:: INFORMATION PROVIDED ::
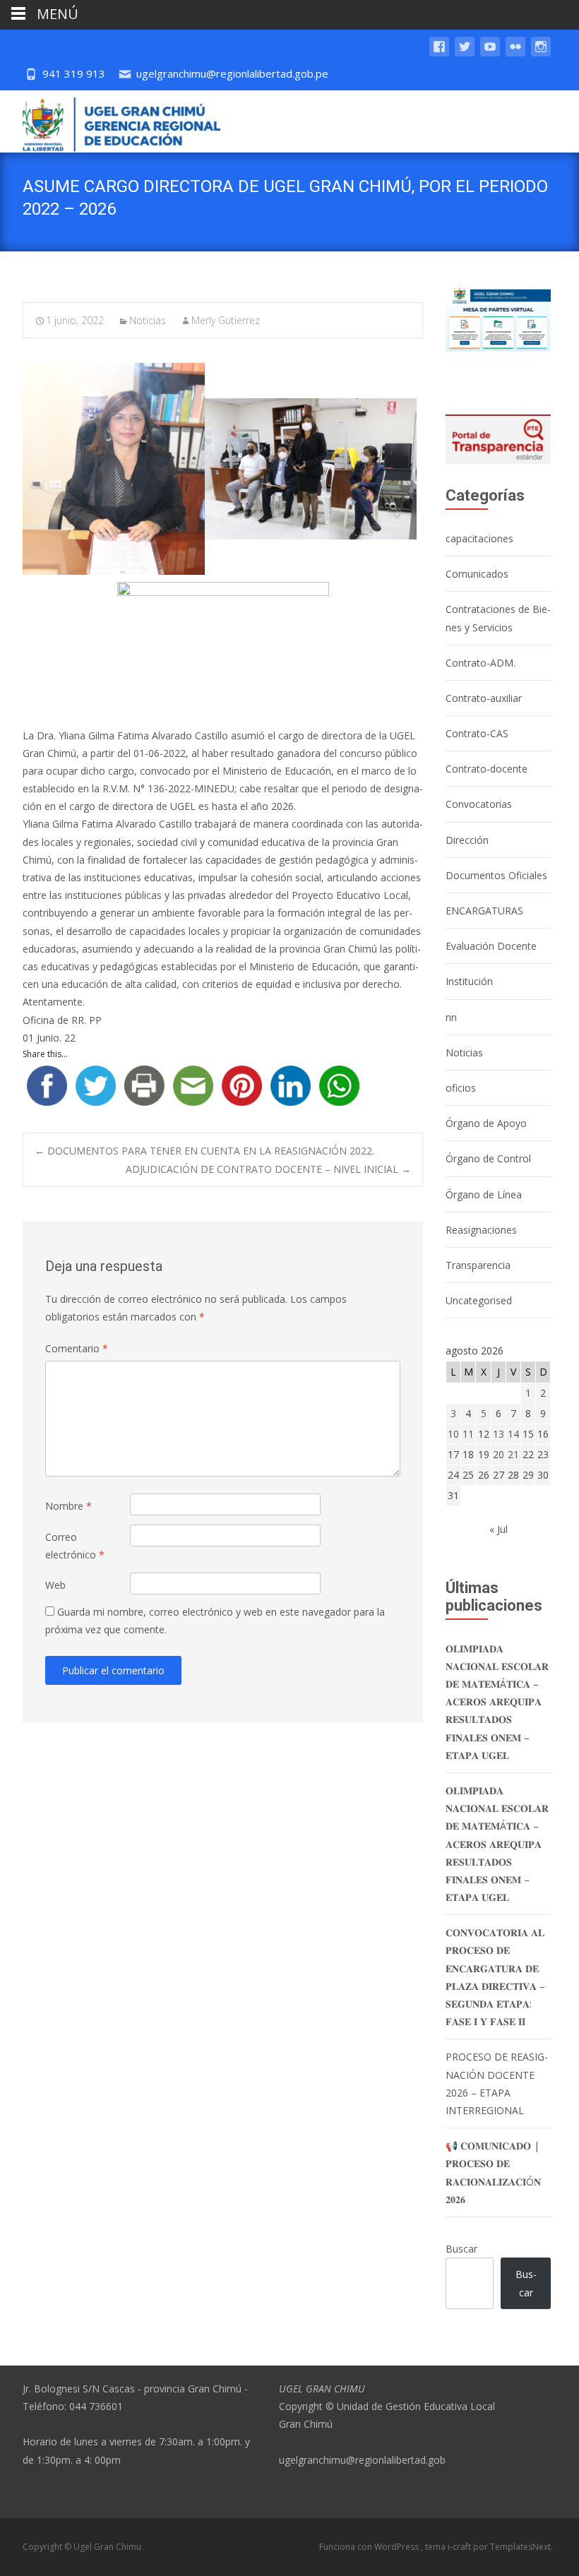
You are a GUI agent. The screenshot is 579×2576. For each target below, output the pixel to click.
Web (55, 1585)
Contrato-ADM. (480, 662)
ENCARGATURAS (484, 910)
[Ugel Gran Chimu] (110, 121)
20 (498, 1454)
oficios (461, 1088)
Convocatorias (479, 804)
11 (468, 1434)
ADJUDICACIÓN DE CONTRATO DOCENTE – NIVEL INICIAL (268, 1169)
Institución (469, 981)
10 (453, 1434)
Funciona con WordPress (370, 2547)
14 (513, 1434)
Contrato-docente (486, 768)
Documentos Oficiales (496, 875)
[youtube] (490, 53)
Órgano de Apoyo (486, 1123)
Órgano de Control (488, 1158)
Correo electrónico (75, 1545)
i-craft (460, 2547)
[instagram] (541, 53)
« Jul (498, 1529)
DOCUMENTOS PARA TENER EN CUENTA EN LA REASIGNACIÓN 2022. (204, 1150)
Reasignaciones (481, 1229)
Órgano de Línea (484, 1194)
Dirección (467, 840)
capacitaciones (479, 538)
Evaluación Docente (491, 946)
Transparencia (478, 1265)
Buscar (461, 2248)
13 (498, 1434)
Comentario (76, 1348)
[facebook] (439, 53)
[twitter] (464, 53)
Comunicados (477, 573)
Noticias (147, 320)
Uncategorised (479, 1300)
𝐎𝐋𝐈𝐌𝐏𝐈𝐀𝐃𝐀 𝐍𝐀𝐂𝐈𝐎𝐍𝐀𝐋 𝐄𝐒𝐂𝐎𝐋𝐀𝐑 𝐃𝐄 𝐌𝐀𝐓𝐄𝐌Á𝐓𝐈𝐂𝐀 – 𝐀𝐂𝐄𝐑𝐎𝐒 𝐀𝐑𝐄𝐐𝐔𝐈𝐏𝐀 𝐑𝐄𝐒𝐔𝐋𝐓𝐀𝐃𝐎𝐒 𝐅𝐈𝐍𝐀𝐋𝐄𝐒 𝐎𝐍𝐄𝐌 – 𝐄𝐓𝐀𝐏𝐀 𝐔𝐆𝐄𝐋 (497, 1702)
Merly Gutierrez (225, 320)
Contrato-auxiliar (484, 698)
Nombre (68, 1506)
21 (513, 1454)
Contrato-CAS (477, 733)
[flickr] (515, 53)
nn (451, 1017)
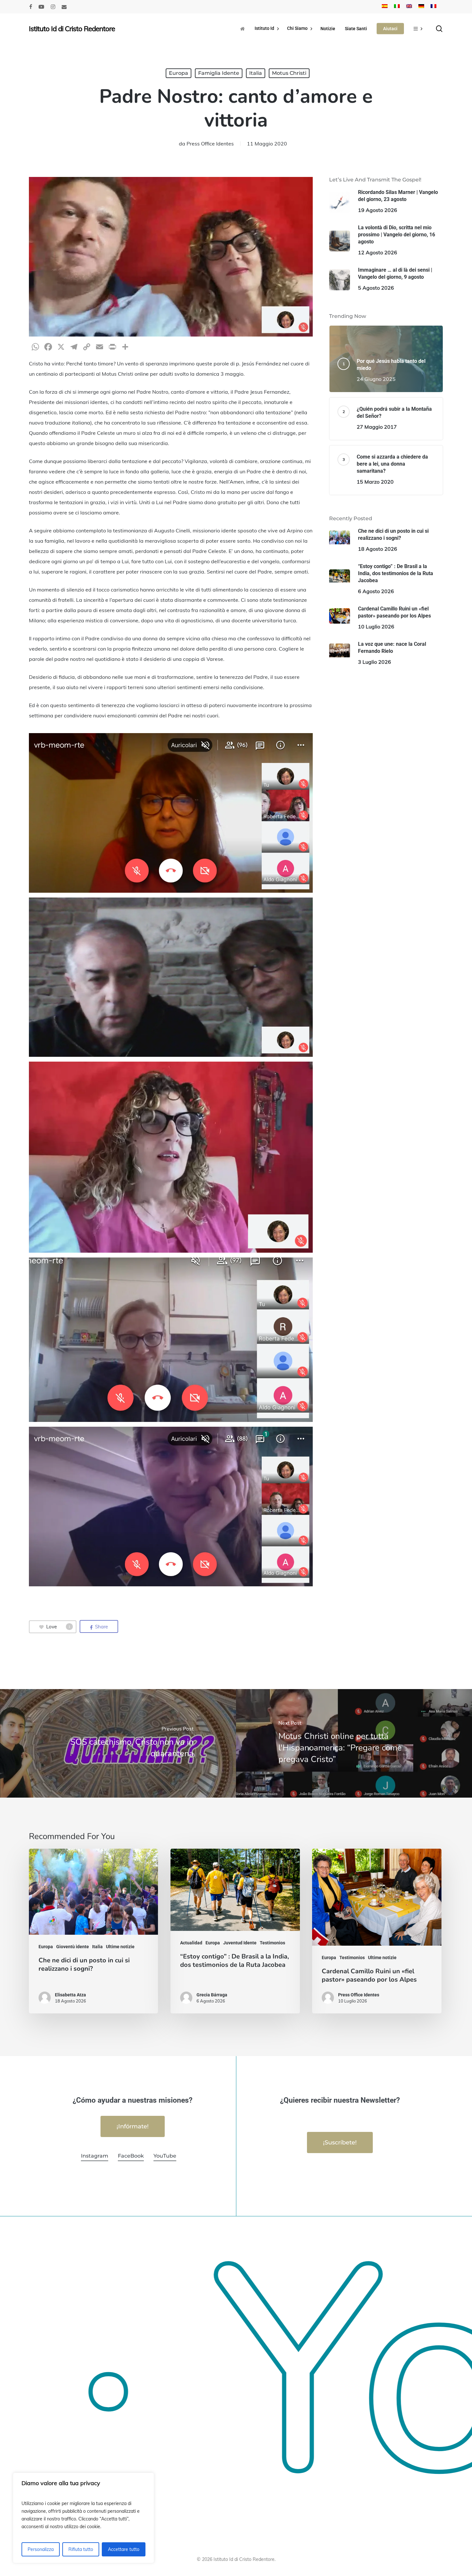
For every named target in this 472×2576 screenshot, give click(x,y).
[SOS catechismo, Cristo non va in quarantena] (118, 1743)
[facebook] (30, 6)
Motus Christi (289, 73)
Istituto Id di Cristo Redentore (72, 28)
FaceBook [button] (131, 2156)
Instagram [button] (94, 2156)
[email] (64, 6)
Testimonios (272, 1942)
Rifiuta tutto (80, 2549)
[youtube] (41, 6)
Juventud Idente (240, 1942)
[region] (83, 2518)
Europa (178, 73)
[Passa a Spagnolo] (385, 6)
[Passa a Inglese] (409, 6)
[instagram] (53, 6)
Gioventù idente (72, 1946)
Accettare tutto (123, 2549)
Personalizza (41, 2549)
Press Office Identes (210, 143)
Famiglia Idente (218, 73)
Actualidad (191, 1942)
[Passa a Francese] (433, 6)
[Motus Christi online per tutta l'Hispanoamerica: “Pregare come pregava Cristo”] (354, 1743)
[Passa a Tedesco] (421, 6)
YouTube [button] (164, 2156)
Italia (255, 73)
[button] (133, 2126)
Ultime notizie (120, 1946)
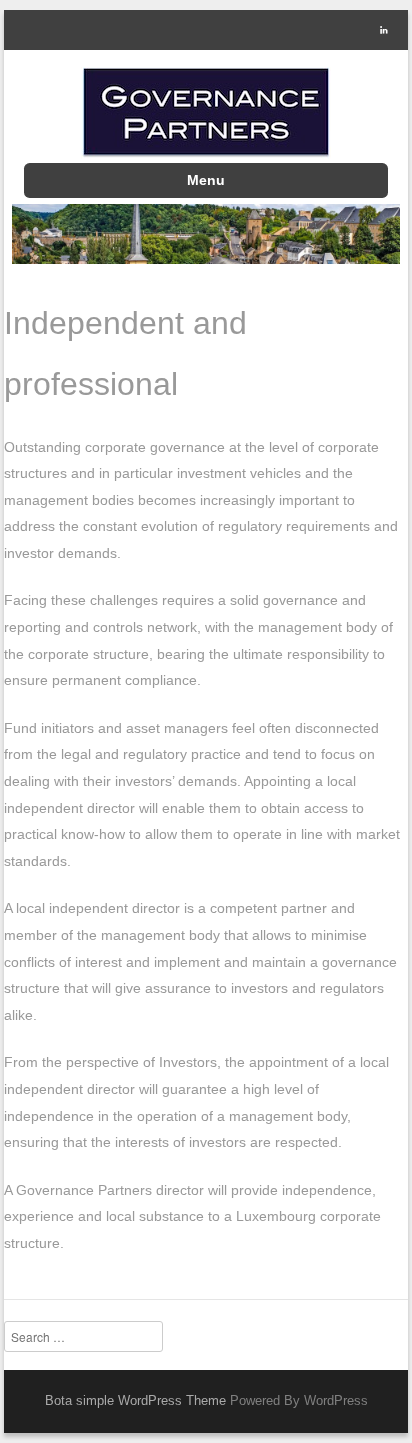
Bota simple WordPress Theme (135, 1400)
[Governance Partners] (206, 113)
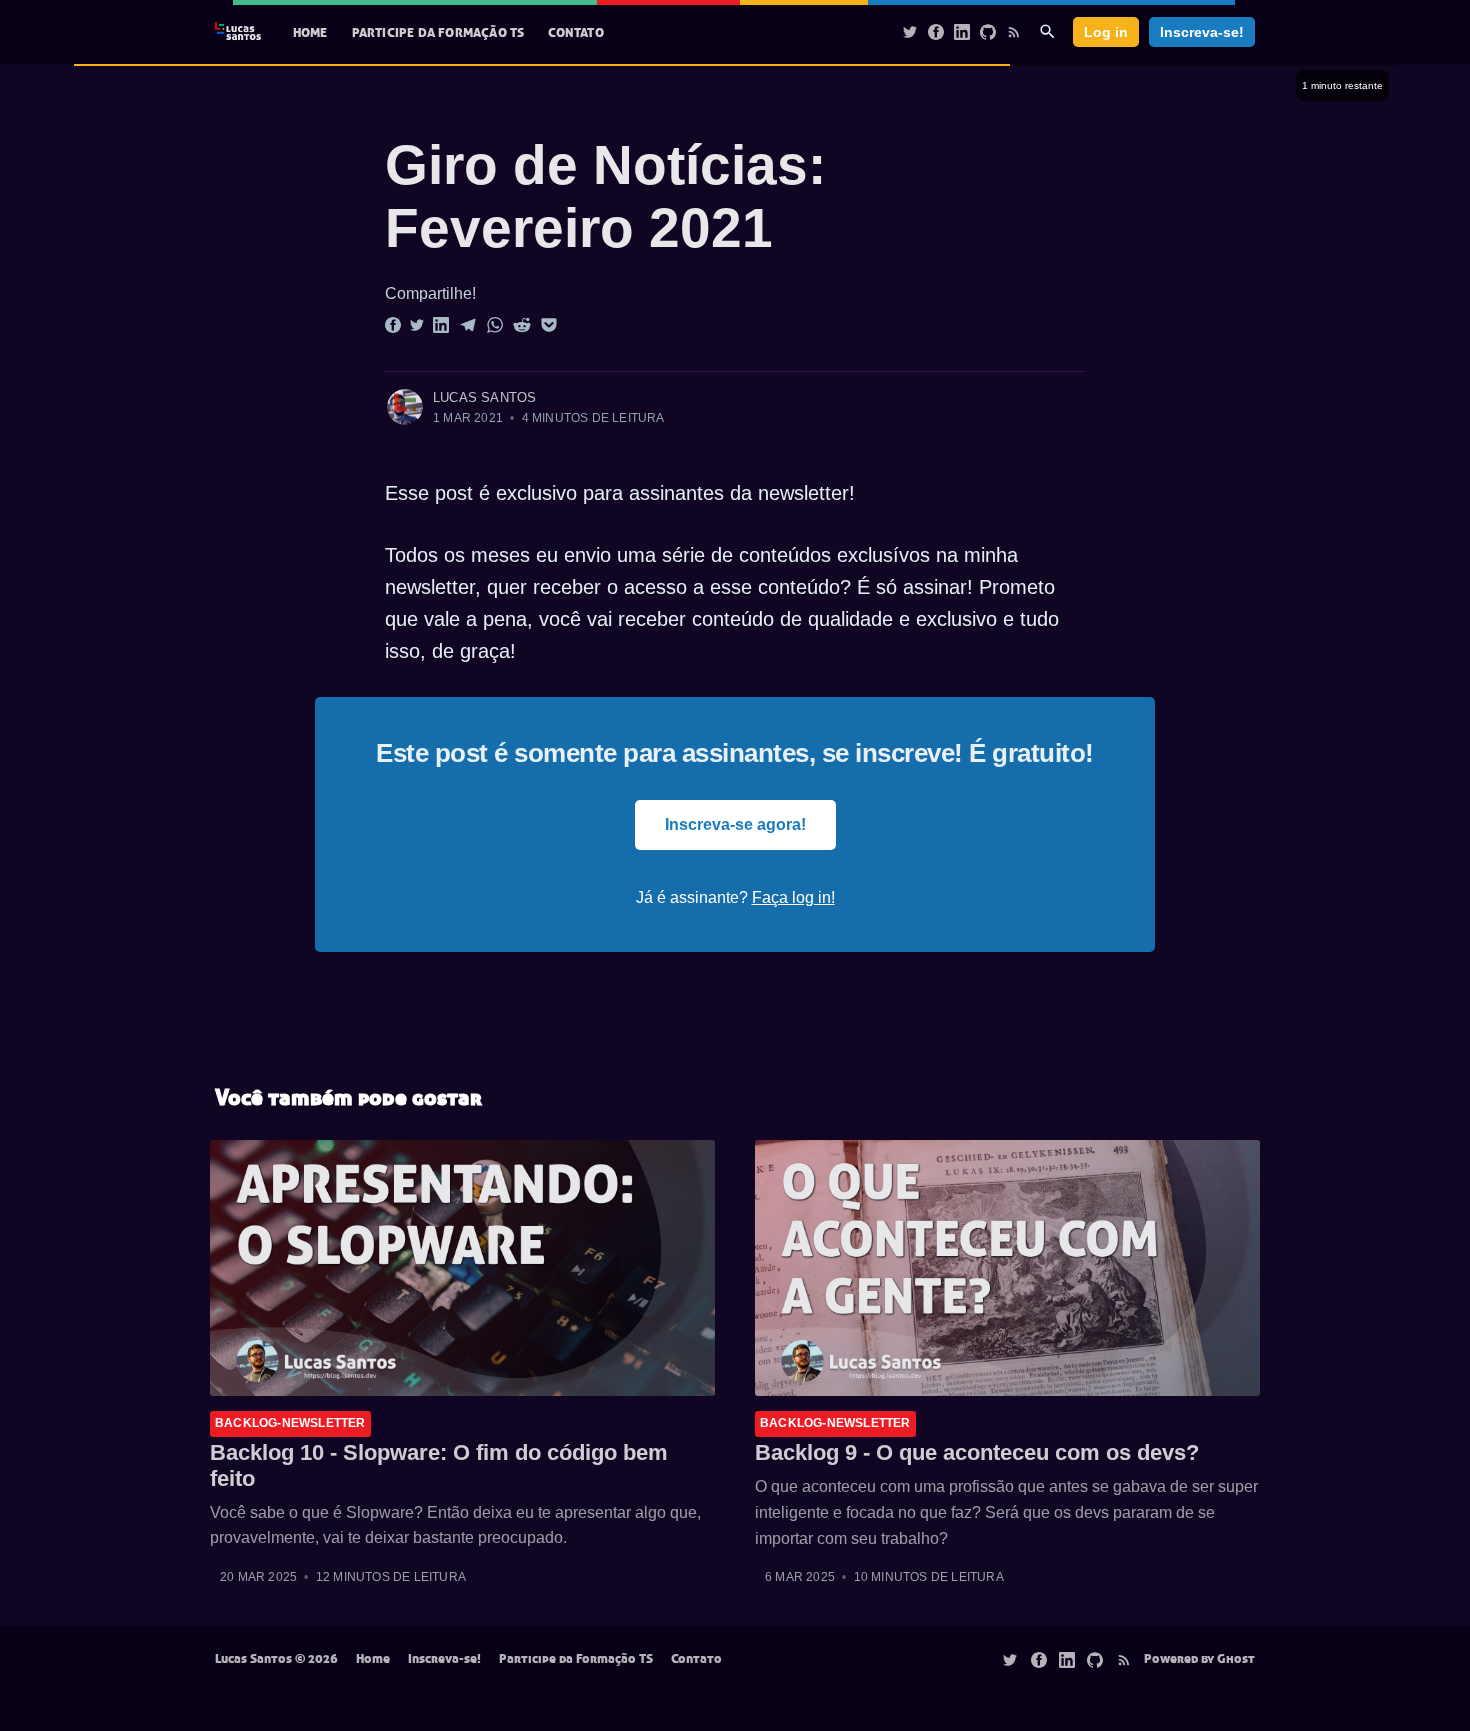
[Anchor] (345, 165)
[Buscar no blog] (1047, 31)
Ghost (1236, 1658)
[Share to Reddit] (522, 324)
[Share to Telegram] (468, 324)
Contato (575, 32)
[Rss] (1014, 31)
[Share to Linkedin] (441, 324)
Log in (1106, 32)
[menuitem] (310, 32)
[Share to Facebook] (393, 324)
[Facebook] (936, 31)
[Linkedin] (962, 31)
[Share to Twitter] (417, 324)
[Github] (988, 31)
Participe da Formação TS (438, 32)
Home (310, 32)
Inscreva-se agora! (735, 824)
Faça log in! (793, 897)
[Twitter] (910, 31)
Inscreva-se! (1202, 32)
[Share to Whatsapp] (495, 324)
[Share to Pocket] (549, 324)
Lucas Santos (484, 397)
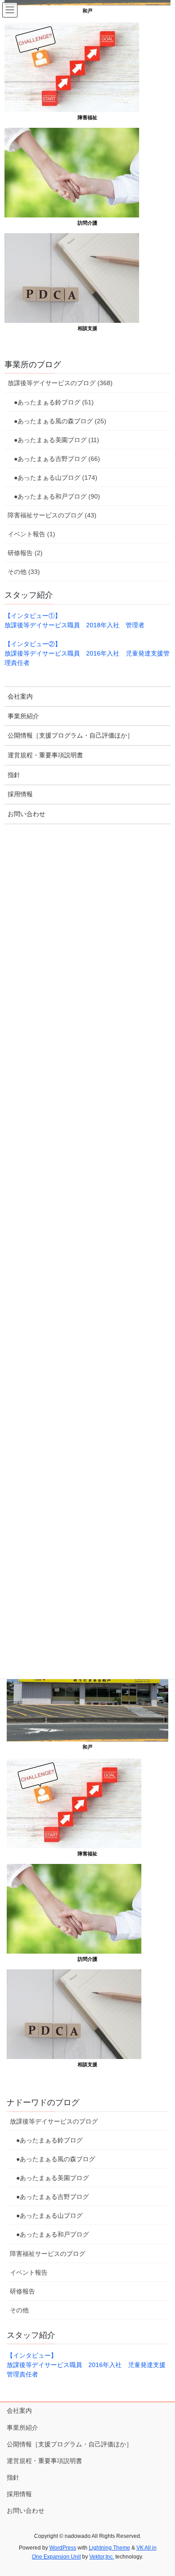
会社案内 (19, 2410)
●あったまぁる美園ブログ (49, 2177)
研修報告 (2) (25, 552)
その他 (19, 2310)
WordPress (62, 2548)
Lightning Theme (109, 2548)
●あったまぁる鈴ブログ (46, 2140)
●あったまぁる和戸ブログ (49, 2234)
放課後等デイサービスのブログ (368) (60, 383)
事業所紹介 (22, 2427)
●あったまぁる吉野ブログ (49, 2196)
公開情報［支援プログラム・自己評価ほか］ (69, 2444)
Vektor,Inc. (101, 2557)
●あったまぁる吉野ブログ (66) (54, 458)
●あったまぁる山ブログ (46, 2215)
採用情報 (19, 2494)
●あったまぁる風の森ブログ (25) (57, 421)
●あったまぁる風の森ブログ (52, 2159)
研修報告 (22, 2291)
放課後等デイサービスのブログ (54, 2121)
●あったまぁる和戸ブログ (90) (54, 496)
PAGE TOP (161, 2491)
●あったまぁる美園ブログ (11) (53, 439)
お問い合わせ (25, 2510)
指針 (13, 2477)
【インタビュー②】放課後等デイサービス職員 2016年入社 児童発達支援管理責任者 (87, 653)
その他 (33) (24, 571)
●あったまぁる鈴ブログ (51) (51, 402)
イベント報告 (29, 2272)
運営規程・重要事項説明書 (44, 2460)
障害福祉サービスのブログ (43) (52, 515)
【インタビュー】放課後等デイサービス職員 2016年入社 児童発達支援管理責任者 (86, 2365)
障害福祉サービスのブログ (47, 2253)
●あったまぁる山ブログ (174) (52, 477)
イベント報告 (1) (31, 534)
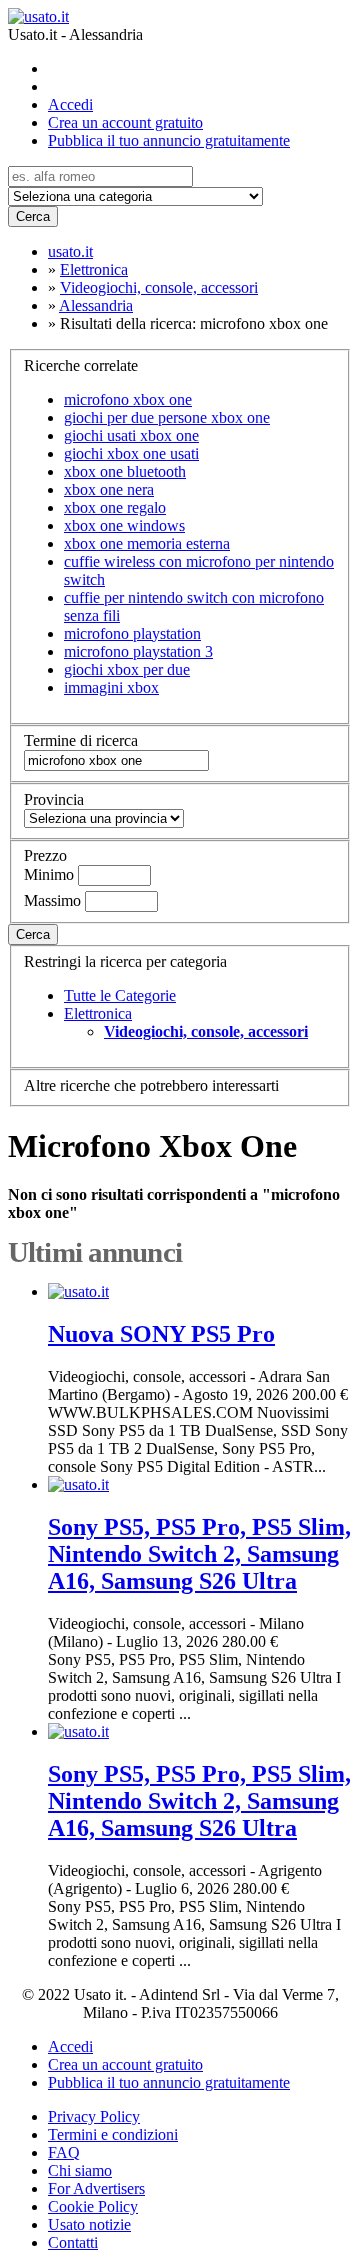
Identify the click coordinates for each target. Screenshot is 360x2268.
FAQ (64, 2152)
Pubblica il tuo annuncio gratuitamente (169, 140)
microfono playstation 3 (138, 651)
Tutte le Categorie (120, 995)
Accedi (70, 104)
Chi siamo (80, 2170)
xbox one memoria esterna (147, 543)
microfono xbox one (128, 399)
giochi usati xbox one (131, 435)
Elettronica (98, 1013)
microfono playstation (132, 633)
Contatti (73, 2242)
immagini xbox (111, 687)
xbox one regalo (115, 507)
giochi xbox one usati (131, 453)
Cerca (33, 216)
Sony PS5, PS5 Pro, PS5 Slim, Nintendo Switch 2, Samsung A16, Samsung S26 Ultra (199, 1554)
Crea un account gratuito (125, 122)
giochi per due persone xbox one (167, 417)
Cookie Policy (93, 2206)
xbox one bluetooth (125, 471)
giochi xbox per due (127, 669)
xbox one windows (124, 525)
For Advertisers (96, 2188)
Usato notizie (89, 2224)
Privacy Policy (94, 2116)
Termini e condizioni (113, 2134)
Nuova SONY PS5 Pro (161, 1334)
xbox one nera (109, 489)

:: WHAT YOU HAVE TO DO ::
Would you copy the lines above exactly, starting with the one that has "Vektor,Inc. (101, 2557)" and ending with the one that has "microfono xbox one (128, 399)", both included, without the pictures?

:: RESULT ::
Vektor,Inc. (101, 2557)
●あったまぁる吉野ブログ (66) (54, 458)
●あったまぁる山ブログ (46, 2215)
採用情報 (19, 2494)
●あったまぁる風の森ブログ (25) (57, 421)
●あったまぁる風の森ブログ (52, 2159)
研修報告 (22, 2291)
放課後等デイサービスのブログ (54, 2121)
●あったまぁる和戸ブログ (90) (54, 496)
PAGE TOP (161, 2491)
●あったまぁる美園ブログ (11) (53, 439)
お問い合わせ (25, 2510)
指針 (13, 2477)
【インタビュー②】放課後等デイサービス職員 2016年入社 児童発達支援管理責任者 (87, 653)
その他 (33) (24, 571)
●あったまぁる鈴ブログ (51) (51, 402)
イベント報告 (29, 2272)
運営規程・重要事項説明書 (44, 2460)
障害福祉サービスのブログ (43) (52, 515)
【インタビュー】放課後等デイサービス職員 2016年入社 児童発達支援管理責任者 (86, 2365)
障害福祉サービスのブログ (47, 2253)
●あったまぁる山ブログ (174) (52, 477)
イベント報告 (1) (31, 534)
Identify the click coordinates for each target. Screenshot is 360x2268.
FAQ (64, 2152)
Pubblica il tuo annuncio gratuitamente (169, 140)
microfono playstation 3 (138, 651)
Tutte le Categorie (120, 995)
Accedi (70, 104)
Chi siamo (80, 2170)
xbox one memoria esterna (147, 543)
microfono xbox one (128, 399)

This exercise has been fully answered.